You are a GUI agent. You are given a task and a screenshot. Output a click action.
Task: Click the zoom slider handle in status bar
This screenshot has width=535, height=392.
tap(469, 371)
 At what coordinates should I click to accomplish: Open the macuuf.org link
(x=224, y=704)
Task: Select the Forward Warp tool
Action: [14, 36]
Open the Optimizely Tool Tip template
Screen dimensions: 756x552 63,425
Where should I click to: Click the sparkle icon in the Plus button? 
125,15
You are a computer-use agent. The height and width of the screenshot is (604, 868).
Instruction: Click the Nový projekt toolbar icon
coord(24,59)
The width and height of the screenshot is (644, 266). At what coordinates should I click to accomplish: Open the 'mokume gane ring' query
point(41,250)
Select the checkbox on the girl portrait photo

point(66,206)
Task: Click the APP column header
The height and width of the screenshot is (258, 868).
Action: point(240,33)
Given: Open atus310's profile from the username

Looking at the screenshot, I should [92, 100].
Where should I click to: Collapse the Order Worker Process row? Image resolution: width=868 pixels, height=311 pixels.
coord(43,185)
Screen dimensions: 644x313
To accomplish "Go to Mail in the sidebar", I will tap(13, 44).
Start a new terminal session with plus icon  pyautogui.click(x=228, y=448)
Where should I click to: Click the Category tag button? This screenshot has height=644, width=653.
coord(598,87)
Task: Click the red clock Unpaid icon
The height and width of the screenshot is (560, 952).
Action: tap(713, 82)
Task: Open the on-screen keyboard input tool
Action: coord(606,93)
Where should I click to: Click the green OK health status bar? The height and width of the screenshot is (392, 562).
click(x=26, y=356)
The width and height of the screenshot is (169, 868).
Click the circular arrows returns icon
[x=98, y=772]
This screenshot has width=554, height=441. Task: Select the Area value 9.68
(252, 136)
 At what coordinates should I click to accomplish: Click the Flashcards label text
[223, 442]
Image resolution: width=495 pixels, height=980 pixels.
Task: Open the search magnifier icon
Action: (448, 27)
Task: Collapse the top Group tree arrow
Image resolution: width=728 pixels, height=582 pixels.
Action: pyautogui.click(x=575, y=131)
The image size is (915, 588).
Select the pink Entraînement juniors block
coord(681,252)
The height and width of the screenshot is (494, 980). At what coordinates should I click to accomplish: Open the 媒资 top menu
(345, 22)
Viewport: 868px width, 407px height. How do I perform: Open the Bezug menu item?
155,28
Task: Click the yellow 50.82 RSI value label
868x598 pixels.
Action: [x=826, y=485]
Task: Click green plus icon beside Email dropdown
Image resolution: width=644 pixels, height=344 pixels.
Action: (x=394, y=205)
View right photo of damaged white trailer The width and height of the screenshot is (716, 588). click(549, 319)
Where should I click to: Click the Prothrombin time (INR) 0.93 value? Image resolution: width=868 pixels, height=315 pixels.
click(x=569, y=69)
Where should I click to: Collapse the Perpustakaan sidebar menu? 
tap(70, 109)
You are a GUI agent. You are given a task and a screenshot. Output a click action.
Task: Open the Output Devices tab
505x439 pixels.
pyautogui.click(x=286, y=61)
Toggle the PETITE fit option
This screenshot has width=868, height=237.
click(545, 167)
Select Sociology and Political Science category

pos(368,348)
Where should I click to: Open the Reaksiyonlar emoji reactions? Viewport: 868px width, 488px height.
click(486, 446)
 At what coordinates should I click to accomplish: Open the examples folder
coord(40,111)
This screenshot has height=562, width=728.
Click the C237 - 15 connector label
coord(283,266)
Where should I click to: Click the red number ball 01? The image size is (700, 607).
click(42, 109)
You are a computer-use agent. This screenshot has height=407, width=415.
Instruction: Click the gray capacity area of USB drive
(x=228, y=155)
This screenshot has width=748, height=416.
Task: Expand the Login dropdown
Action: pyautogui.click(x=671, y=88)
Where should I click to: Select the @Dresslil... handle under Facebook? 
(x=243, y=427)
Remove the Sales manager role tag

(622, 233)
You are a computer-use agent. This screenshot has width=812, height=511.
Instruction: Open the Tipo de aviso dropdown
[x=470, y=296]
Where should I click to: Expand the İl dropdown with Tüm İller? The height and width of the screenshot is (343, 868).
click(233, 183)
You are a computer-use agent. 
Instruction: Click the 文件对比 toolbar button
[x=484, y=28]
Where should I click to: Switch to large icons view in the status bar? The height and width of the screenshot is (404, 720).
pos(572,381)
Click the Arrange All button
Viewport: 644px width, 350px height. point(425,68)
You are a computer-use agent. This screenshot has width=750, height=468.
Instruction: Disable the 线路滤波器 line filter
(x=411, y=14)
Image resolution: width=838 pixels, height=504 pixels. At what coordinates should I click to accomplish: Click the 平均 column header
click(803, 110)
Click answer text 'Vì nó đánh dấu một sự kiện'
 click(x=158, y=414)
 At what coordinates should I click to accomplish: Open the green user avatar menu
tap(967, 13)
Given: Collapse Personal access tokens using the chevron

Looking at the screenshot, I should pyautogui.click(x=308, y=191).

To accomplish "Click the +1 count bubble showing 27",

Exercise details —
Your answer should be a single number: the count of lines in the listing that contain the word "computer".

Reply —
5